* [SOURCE PASSAGE]:

┄┄┄┄┄┄┄┄┄┄┄┄┄┄┄┄┄┄┄┄

[PATCH 06/20] lpfc 8.3.31: Fixed system panic due to midlayer abort and driver complete race on SCSI cmd

[Date Prev][Date Next][Thread Prev][Thread Next][Date Index][Thread Index]

 



Fixed system panic due to midlayer abort and driver complete race on SCSI cmd


Signed-off-by: Alex Iannicelli <alex.iannicelli@xxxxxxxxxx>
Signed-off-by: James Smart <james.smart@xxxxxxxxxx>

 ---

 lpfc.h      |    1 +
 lpfc_crtn.h |    1 +
 lpfc_scsi.c |   48 +++++++++++++++++++++++++++++++++++++-----------
 lpfc_sli.c  |   23 ++++++++++++++---------
 lpfc_sli.h  |    2 +-
 5 files changed, 54 insertions(+), 21 deletions(-)

┄┄┄┄┄┄┄┄┄┄┄┄┄┄┄┄┄┄┄┄

* [GIVEN INFORMATION]:

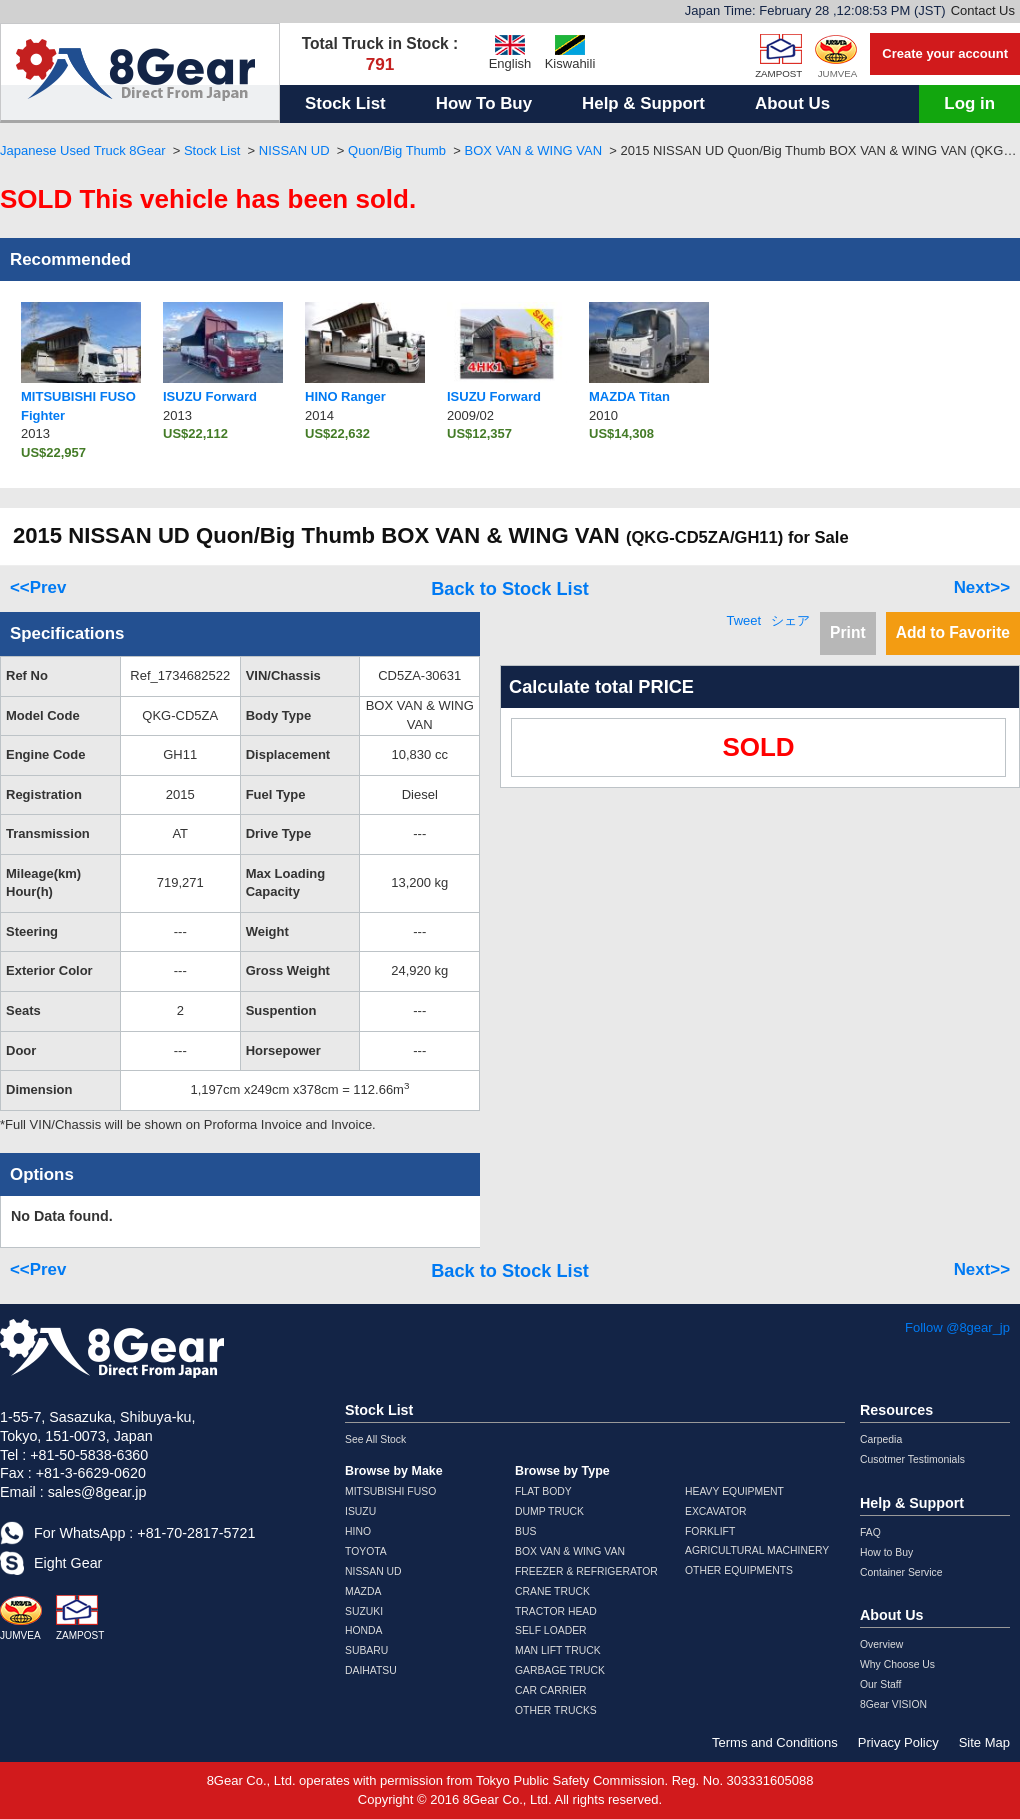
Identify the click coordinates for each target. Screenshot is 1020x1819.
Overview (881, 1644)
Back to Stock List (510, 589)
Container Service (901, 1572)
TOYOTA (366, 1551)
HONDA (364, 1630)
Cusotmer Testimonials (912, 1459)
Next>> (982, 587)
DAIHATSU (371, 1670)
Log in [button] (969, 103)
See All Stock (375, 1439)
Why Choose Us (897, 1664)
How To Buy (484, 103)
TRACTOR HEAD (556, 1611)
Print (848, 632)
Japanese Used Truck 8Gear (82, 150)
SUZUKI (364, 1611)
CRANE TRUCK (552, 1591)
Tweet (743, 620)
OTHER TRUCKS (556, 1710)
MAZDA (363, 1591)
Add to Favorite (953, 632)
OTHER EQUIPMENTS (739, 1570)
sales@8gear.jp (97, 1492)
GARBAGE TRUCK (560, 1670)
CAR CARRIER (551, 1690)
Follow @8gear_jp (957, 1327)
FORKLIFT (710, 1531)
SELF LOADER (551, 1630)
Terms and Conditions (775, 1742)
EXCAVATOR (716, 1511)
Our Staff (880, 1684)
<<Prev (38, 587)
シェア (790, 620)
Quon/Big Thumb (397, 150)
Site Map (984, 1742)
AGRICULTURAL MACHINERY (757, 1550)
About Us (792, 103)
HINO (358, 1531)
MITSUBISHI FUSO (390, 1491)
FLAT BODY (543, 1491)
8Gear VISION (893, 1704)
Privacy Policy (898, 1742)
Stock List (345, 103)
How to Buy (886, 1552)
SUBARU (366, 1650)
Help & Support (643, 103)
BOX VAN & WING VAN (533, 150)
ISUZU (360, 1511)
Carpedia (881, 1439)
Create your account (945, 53)
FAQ (870, 1532)
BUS (525, 1531)
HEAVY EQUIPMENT (734, 1491)
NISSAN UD (294, 150)
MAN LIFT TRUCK (558, 1650)
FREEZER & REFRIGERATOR (586, 1571)
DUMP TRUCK (549, 1511)
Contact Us (983, 10)
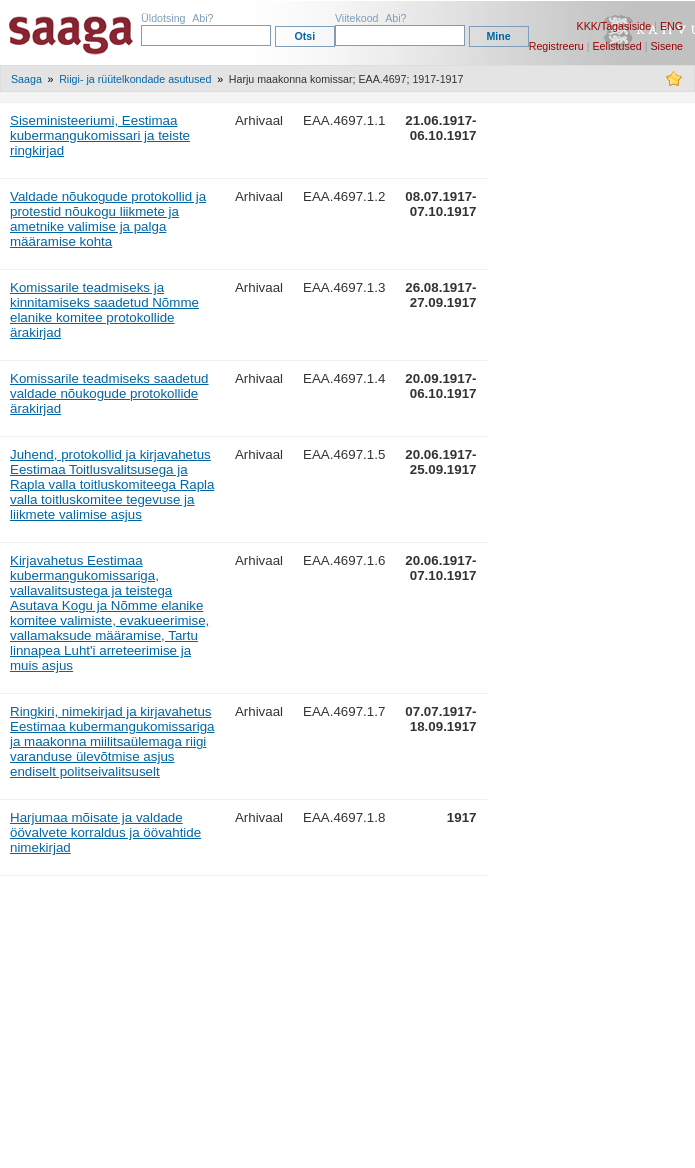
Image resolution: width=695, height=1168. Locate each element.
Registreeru (556, 46)
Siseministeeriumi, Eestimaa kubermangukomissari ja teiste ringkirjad (100, 135)
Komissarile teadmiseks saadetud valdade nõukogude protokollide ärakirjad (109, 393)
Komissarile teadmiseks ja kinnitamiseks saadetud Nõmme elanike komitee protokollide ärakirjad (104, 310)
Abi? (202, 18)
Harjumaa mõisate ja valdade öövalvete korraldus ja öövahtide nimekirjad (105, 832)
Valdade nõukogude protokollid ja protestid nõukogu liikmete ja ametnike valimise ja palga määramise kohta (108, 219)
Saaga (26, 79)
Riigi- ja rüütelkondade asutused (135, 79)
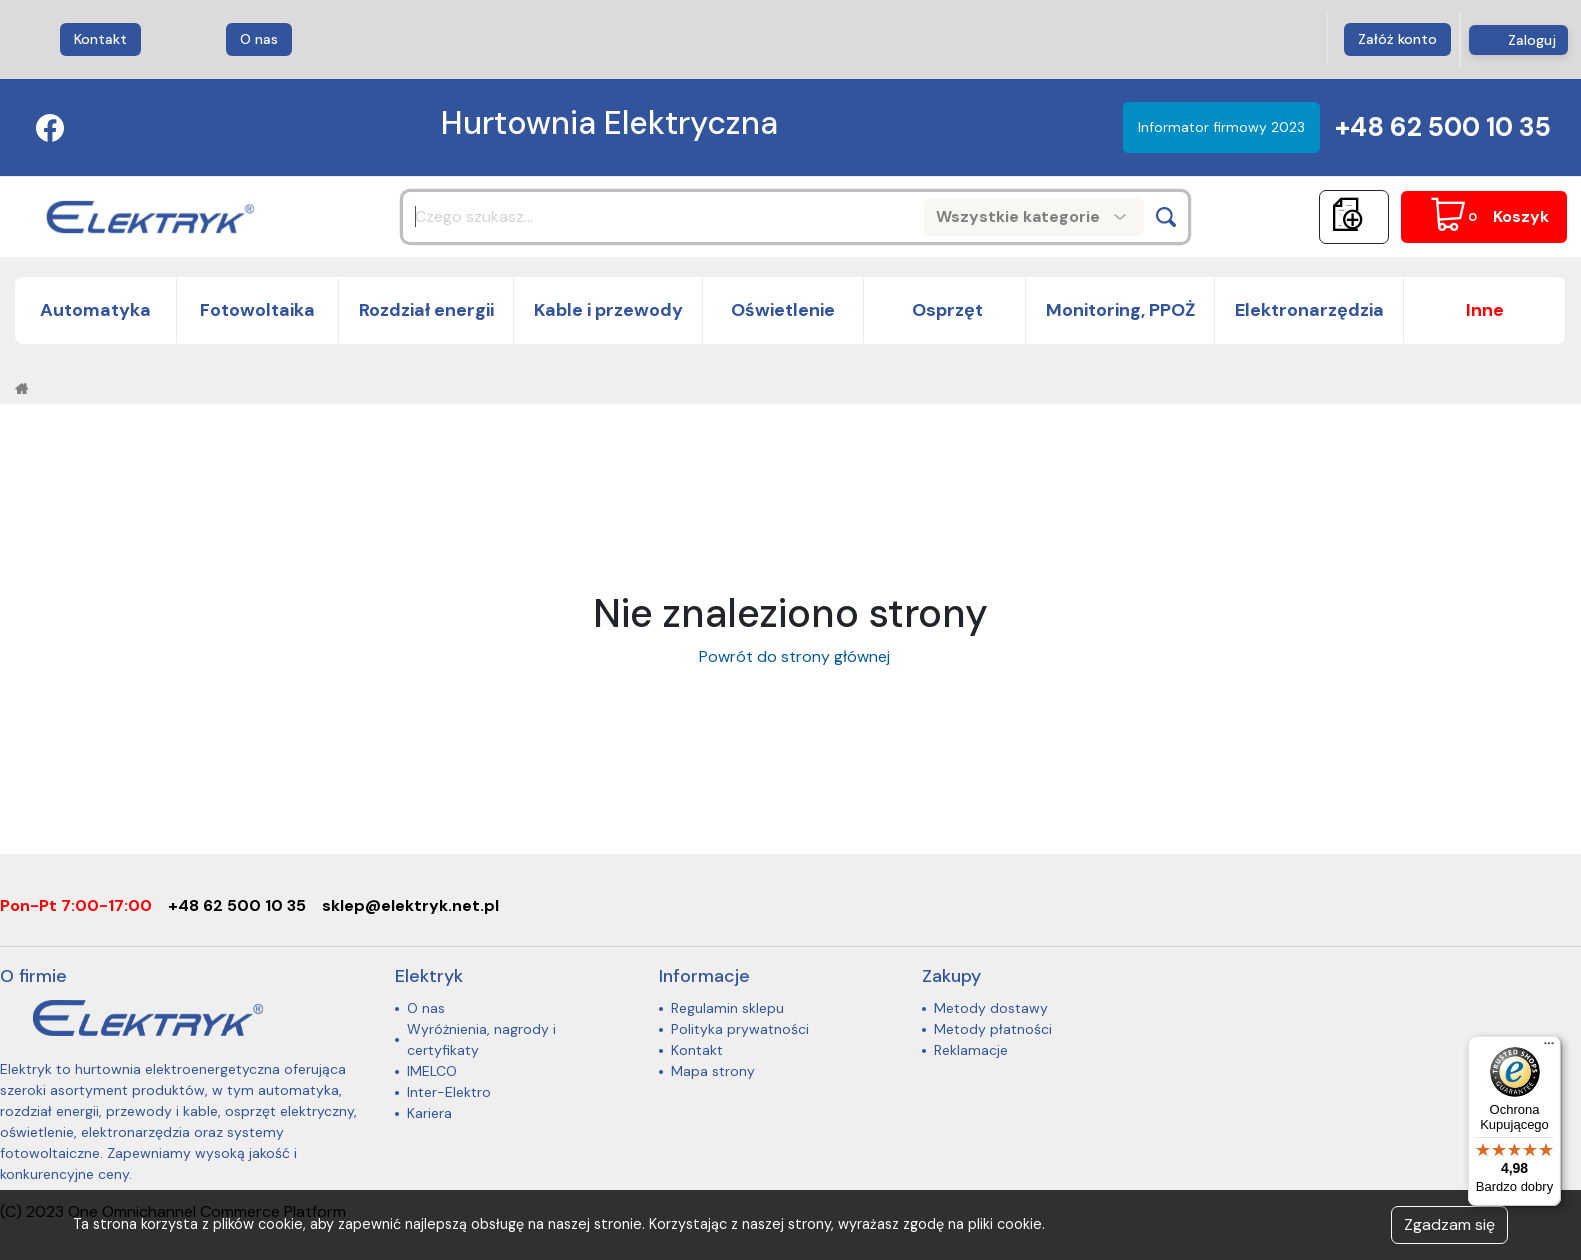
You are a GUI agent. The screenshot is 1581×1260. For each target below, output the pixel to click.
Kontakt (100, 39)
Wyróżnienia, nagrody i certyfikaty (481, 1039)
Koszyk (1521, 216)
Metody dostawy (991, 1008)
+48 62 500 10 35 (1443, 127)
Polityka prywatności (740, 1029)
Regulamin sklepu (727, 1008)
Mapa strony (713, 1071)
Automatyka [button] (95, 310)
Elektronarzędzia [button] (1309, 310)
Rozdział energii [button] (426, 310)
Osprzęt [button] (945, 310)
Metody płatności (993, 1029)
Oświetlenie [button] (783, 310)
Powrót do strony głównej (790, 656)
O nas (259, 39)
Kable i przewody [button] (608, 310)
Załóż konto (1397, 39)
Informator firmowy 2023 (1221, 127)
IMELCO (432, 1071)
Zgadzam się (1449, 1224)
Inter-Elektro (449, 1092)
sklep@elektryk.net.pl (410, 905)
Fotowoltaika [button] (257, 310)
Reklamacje (971, 1050)
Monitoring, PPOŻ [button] (1120, 310)
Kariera (429, 1113)
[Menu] (1549, 1048)
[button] (1485, 310)
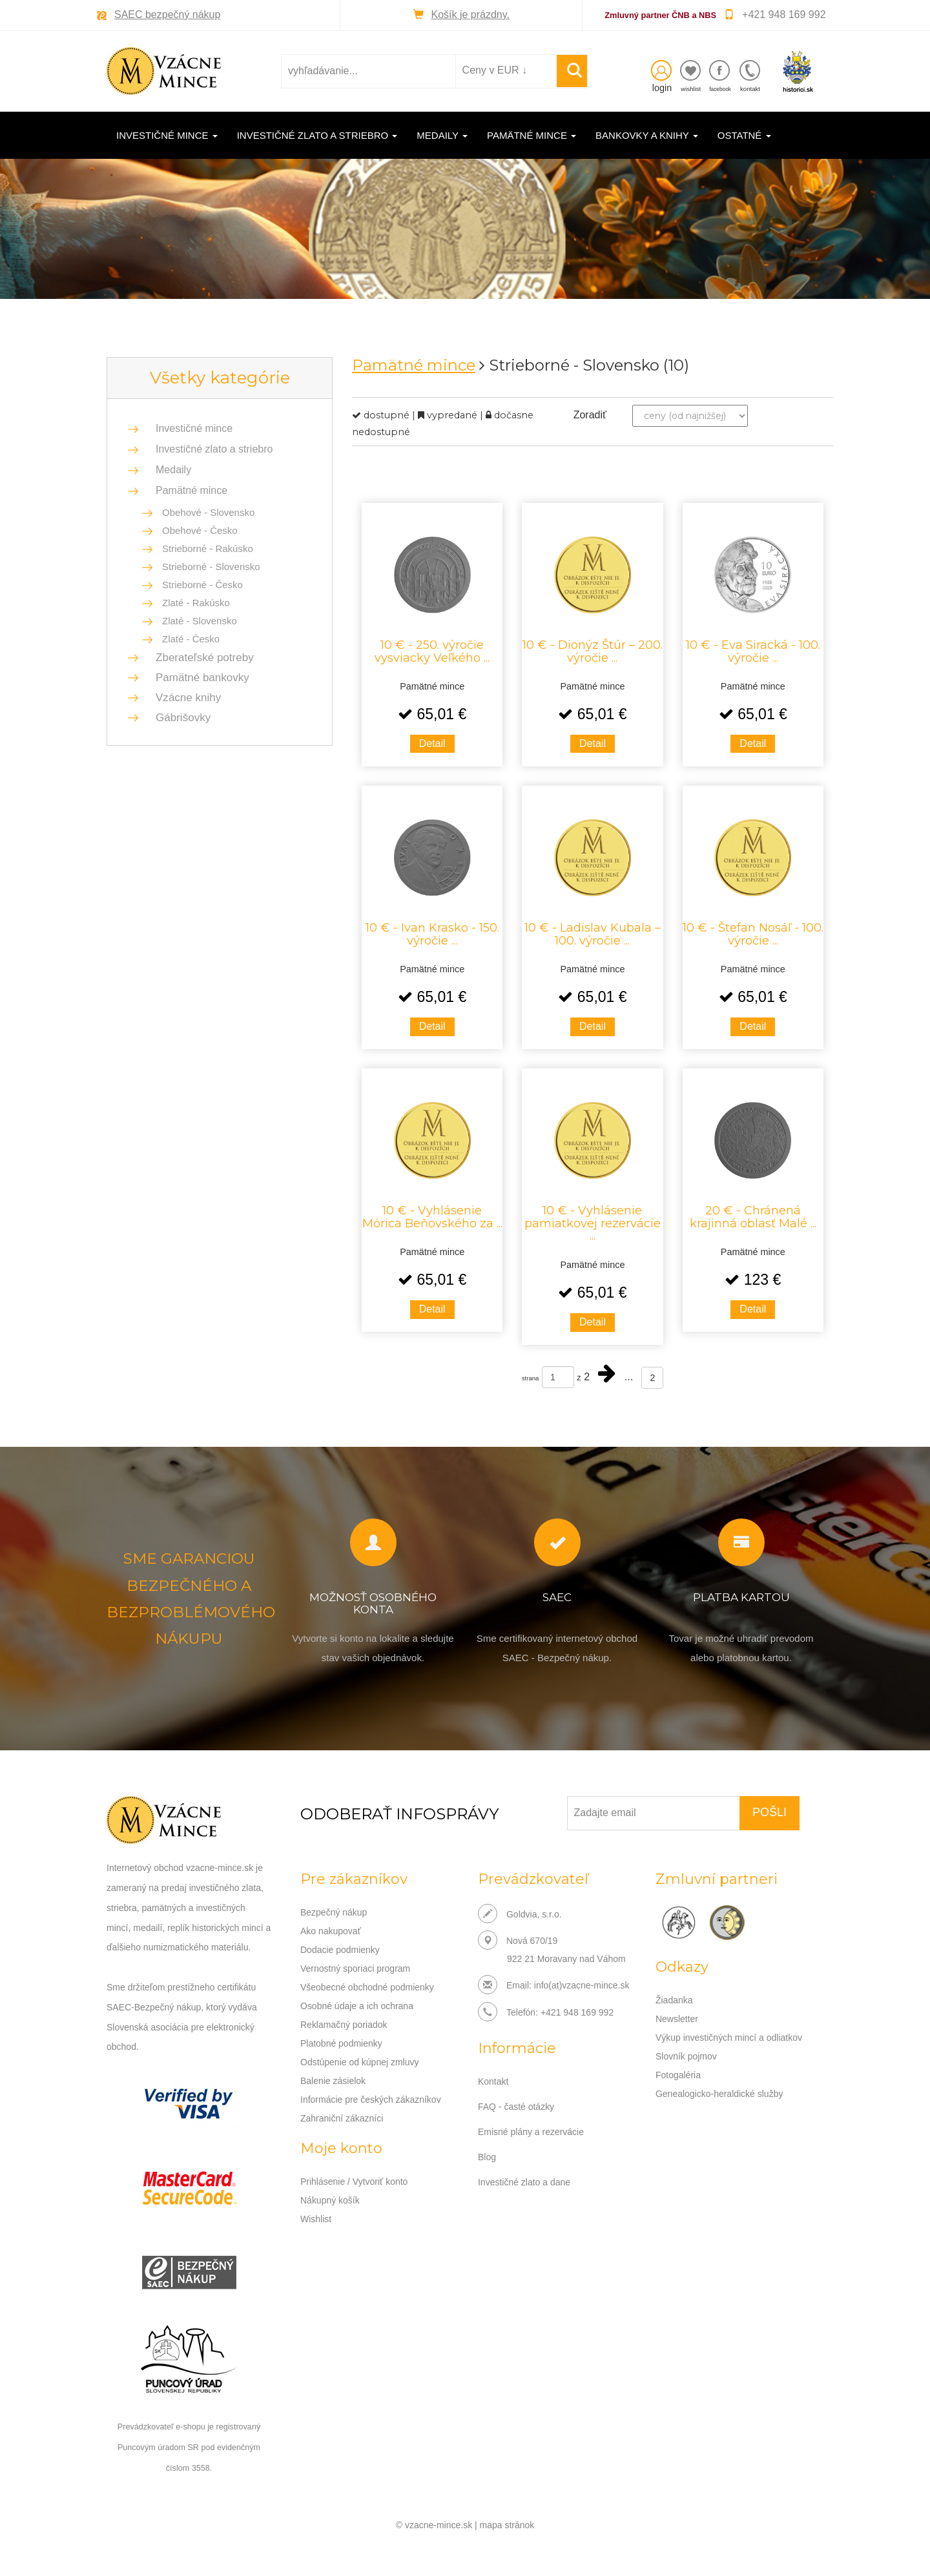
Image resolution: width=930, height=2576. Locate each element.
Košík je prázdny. (470, 14)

┄┄┄┄┄┄┄┄┄┄┄┄┄┄┄┄┄┄┄┄

* [WHAT TO WORK ON]:
**1.** According to the lpfc patch posting, how many files does the change touch?
**2.** Write out the part of the lpfc patch posting starting with "Signed-off-by: Alex Iannicelli" and going on through "insertions(+), 21 deletions(-)", word for word.
The material comes from a different source than the lpfc patch posting.

* [FINAL ANSWERS]:
**1.** Five files.

**2.**
Signed-off-by: Alex Iannicelli <alex.iannicelli@xxxxxxxxxx>
Signed-off-by: James Smart <james.smart@xxxxxxxxxx>

 ---

 lpfc.h      |    1 +
 lpfc_crtn.h |    1 +
 lpfc_scsi.c |   48 +++++++++++++++++++++++++++++++++++++-----------
 lpfc_sli.c  |   23 ++++++++++++++---------
 lpfc_sli.h  |    2 +-
 5 files changed, 54 insertions(+), 21 deletions(-)